**PROBLEM STATEMENT**
Reproduce without alteration the portion of the items that begins with the line containing "Where should I" and continues through the end of the items, including both ends. Omit the pictures from your answer.

==== RECORDS FOR PROCESSING

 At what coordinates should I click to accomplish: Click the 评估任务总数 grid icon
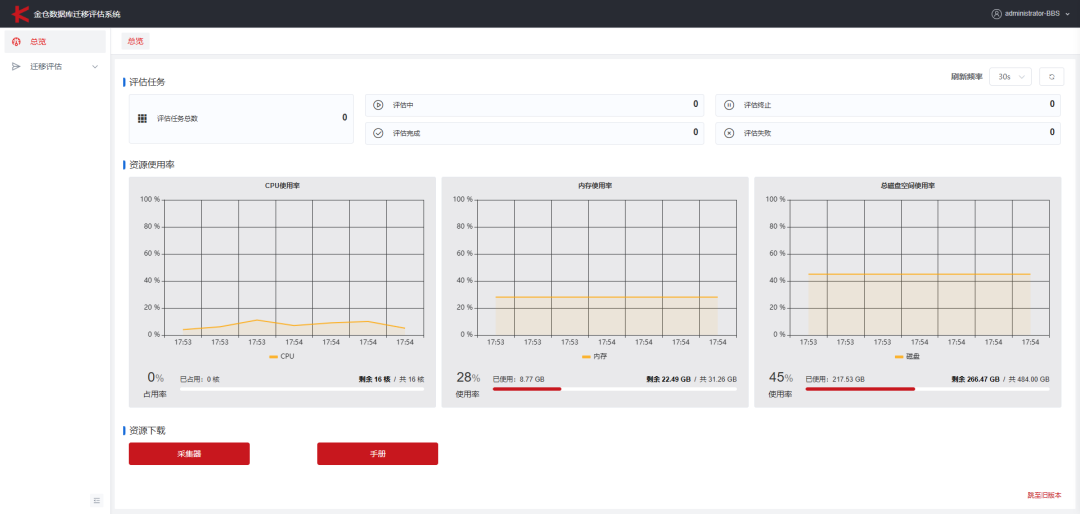point(142,119)
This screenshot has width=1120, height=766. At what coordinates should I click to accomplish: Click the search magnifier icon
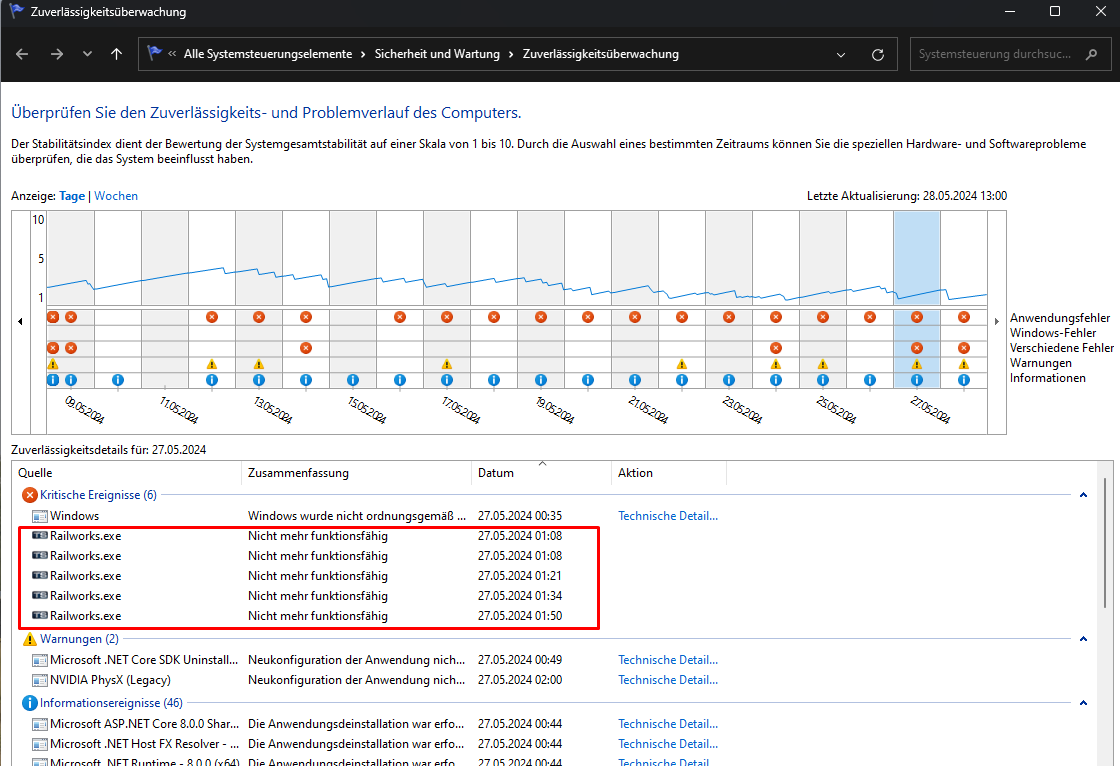coord(1092,54)
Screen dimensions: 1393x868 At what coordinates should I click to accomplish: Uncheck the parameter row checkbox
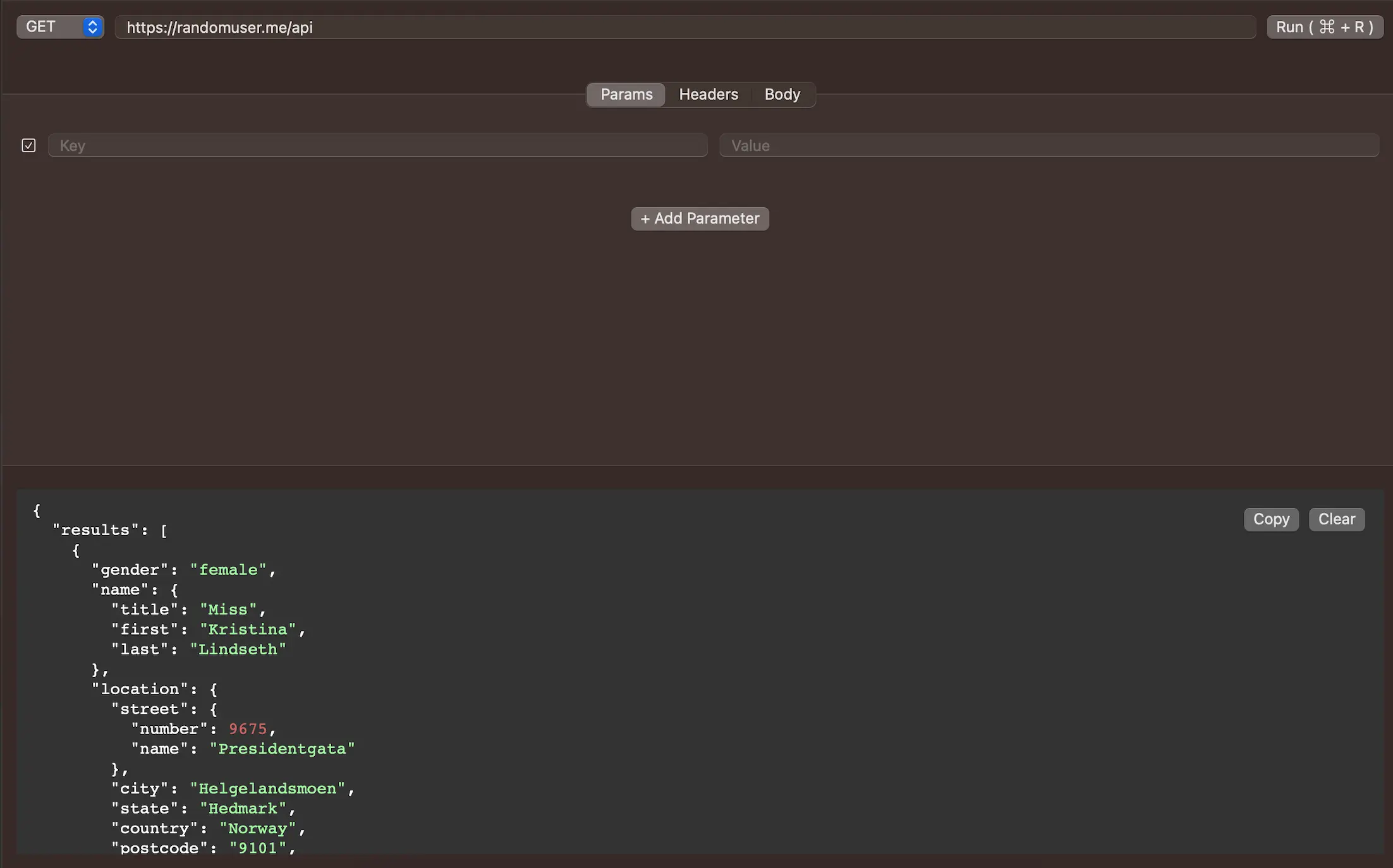tap(28, 146)
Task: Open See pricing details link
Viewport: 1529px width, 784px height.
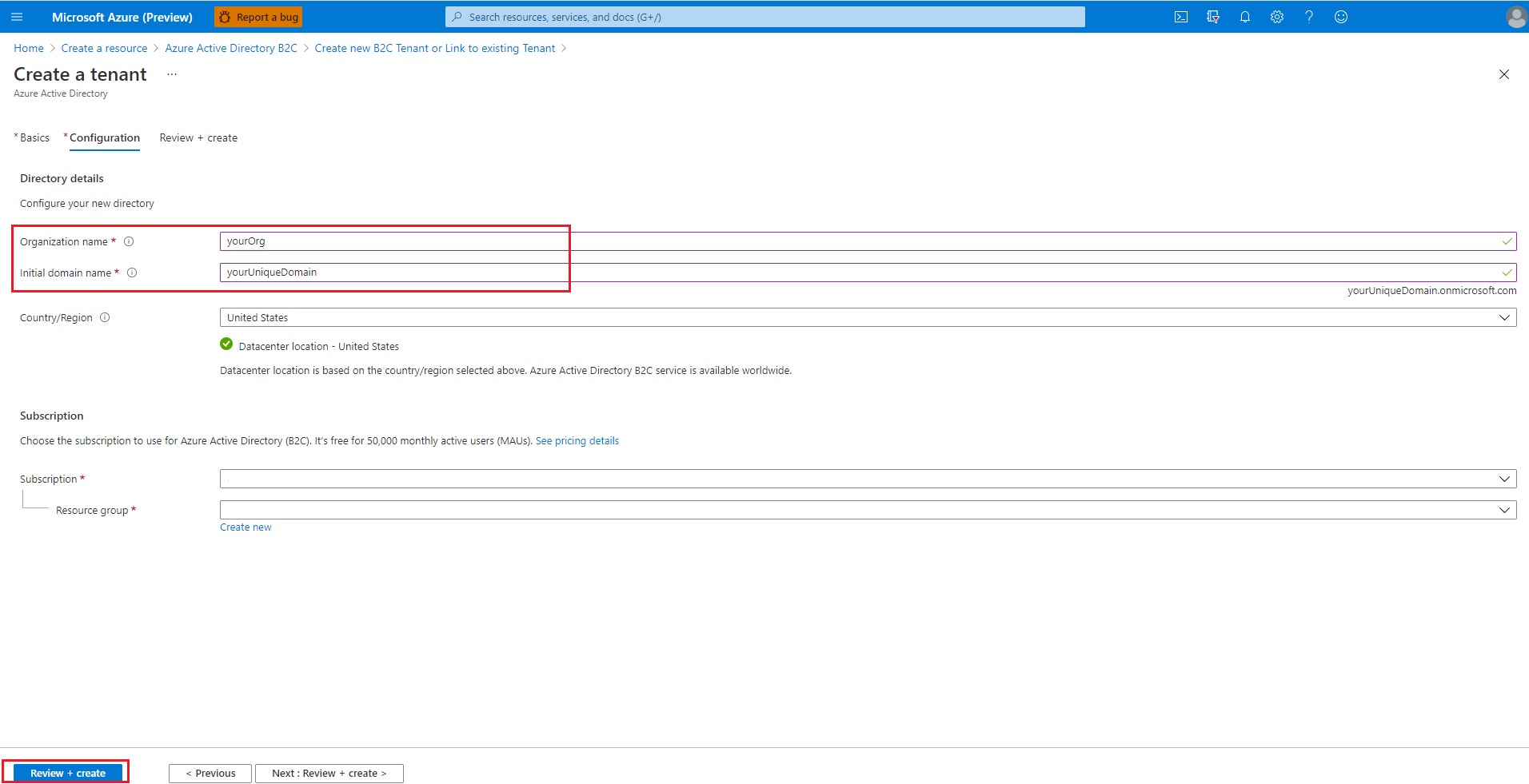Action: coord(577,440)
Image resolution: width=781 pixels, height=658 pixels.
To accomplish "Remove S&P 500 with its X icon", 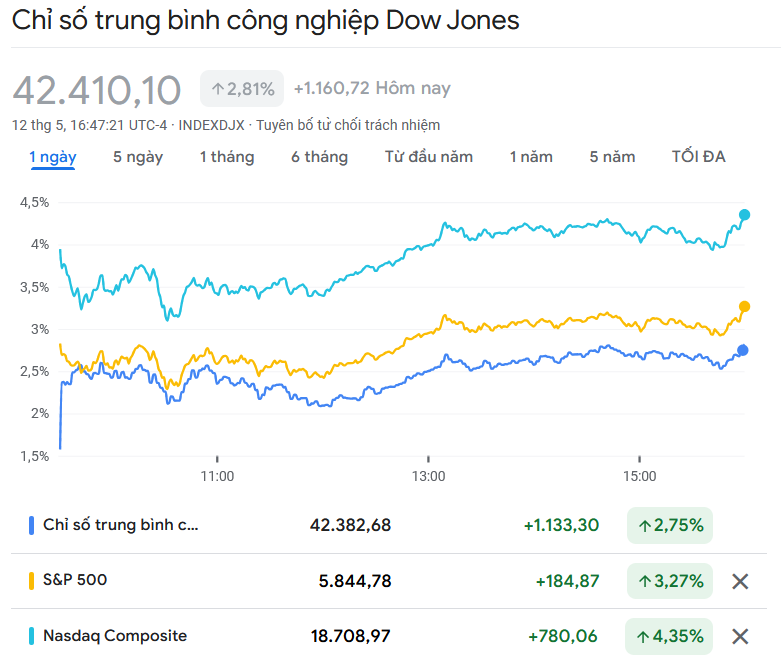I will [740, 581].
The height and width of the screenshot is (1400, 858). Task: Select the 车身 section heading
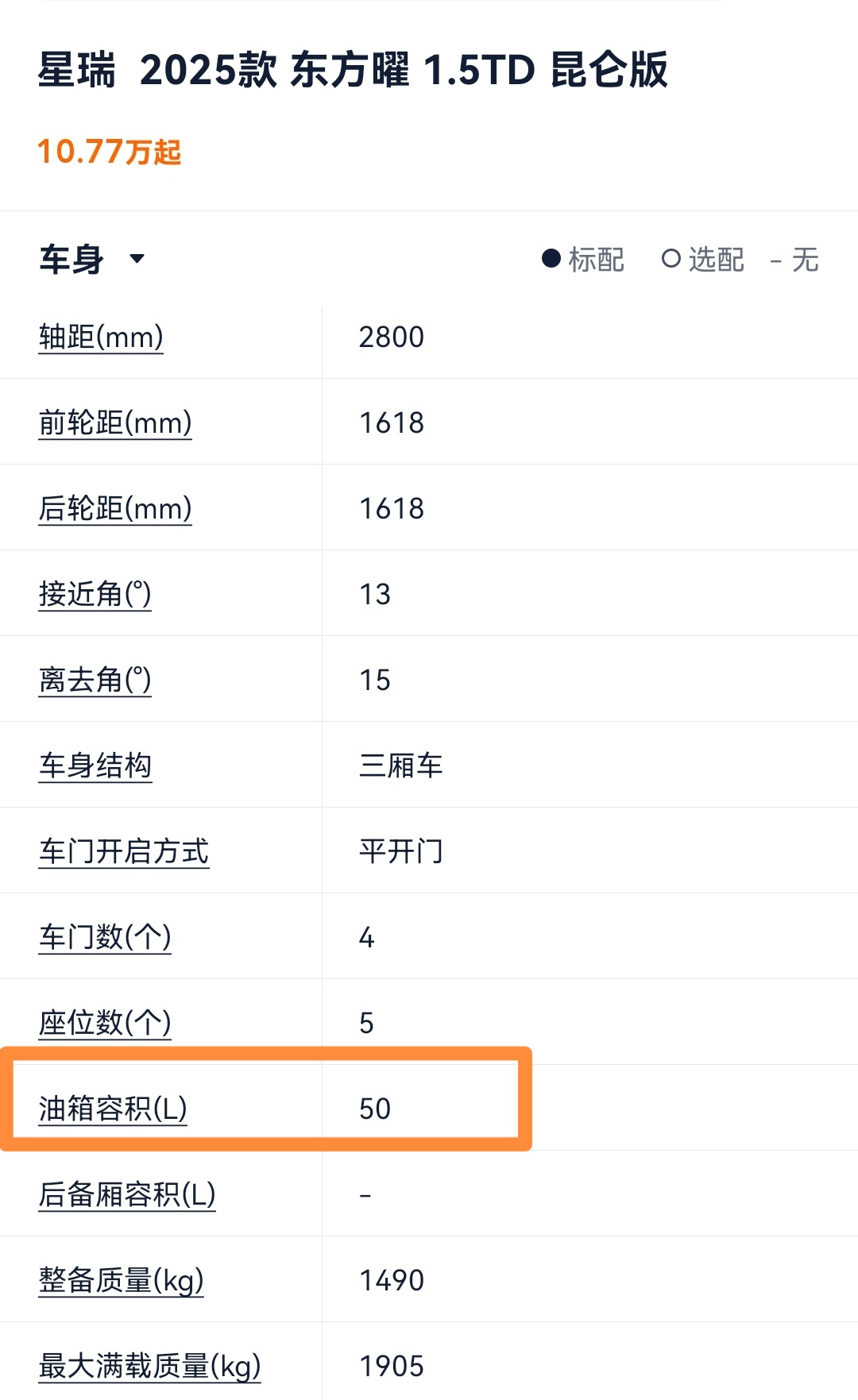(72, 259)
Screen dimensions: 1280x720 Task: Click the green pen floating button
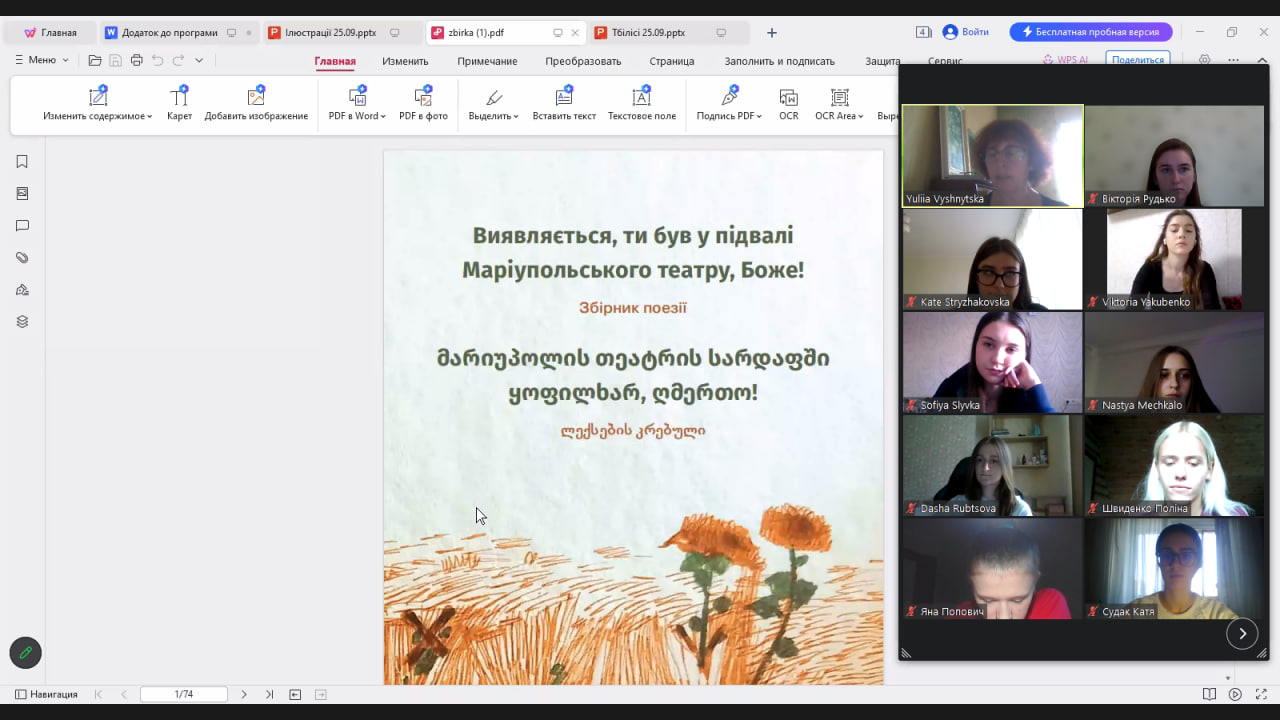tap(26, 653)
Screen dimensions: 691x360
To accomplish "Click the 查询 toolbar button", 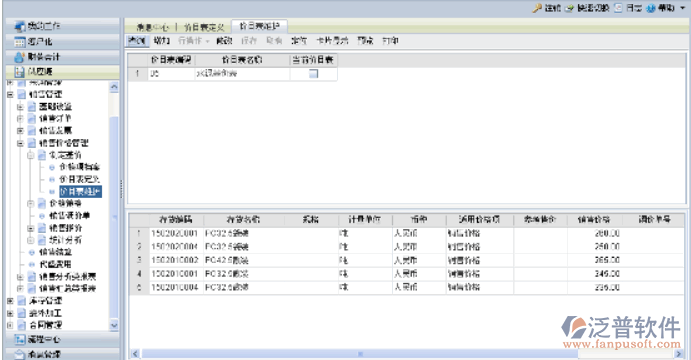I will click(x=137, y=41).
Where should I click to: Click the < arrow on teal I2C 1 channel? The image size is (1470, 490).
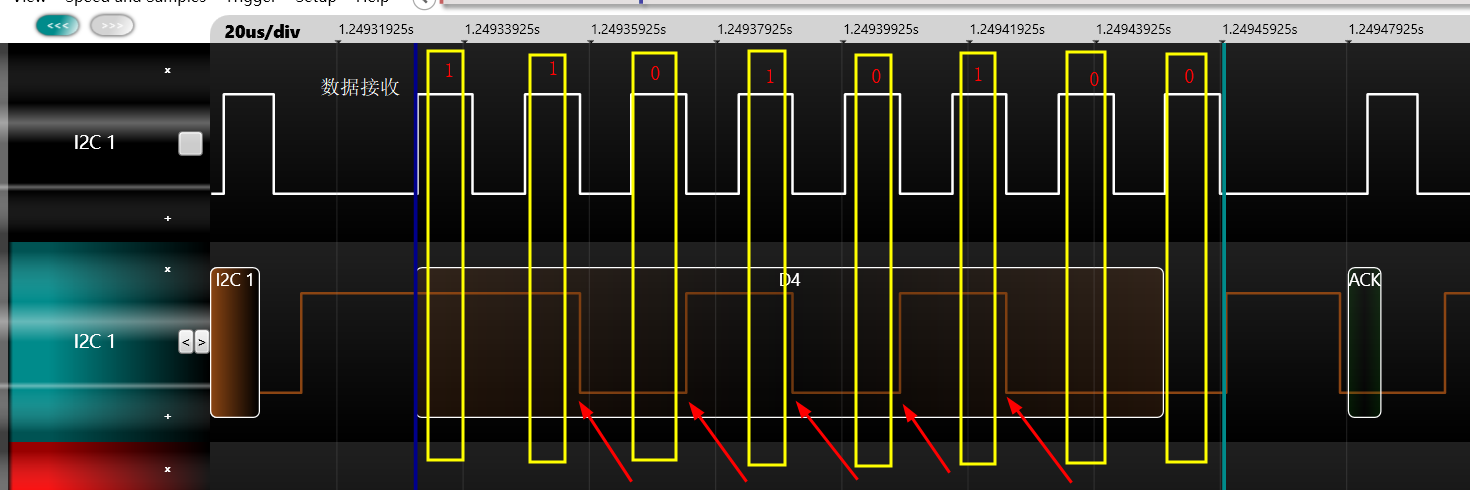pos(185,342)
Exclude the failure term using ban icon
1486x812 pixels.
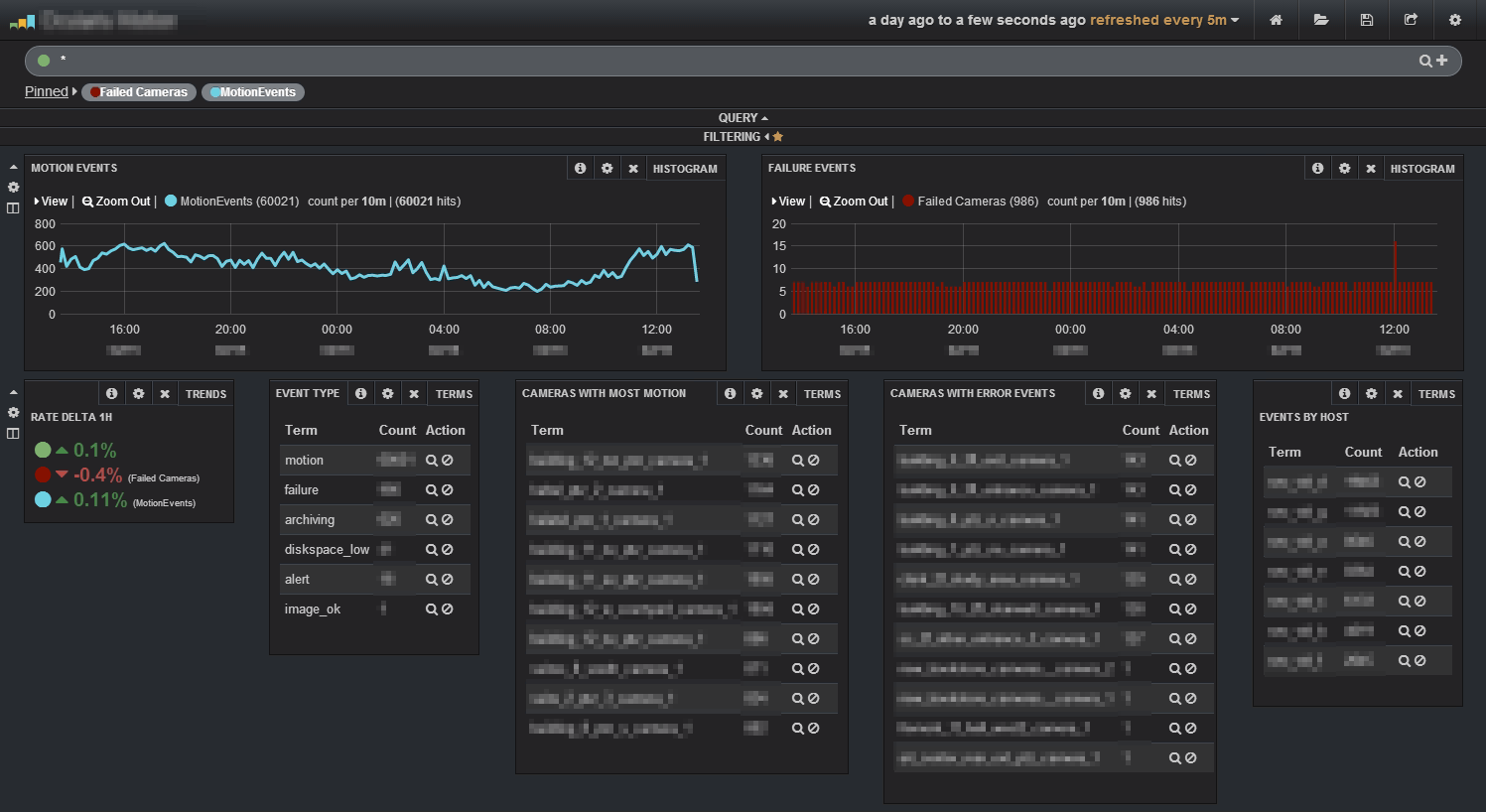point(448,490)
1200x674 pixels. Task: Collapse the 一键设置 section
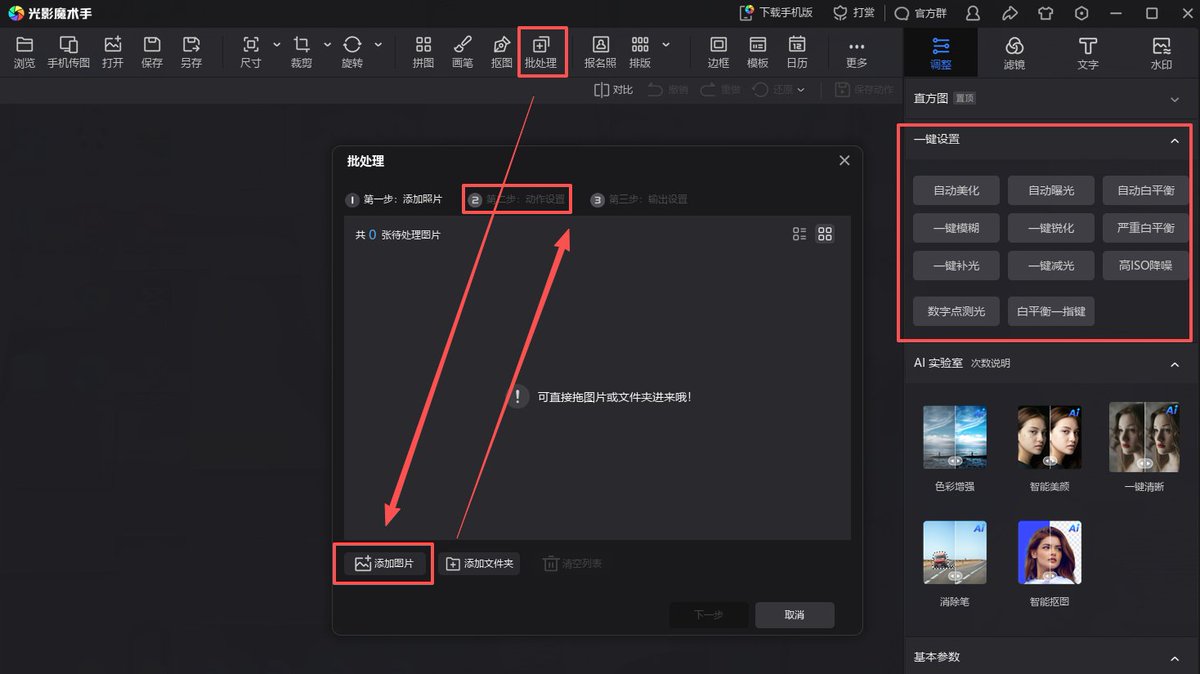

========

**COMPLETE OUTPUT**
Where should I click to: Click the < arrow on teal I2C 1 channel? The image size is (1470, 490).
pos(185,342)
Exclude the failure term using ban icon
1486x812 pixels.
point(448,490)
1200x674 pixels. Task: Collapse the 一键设置 section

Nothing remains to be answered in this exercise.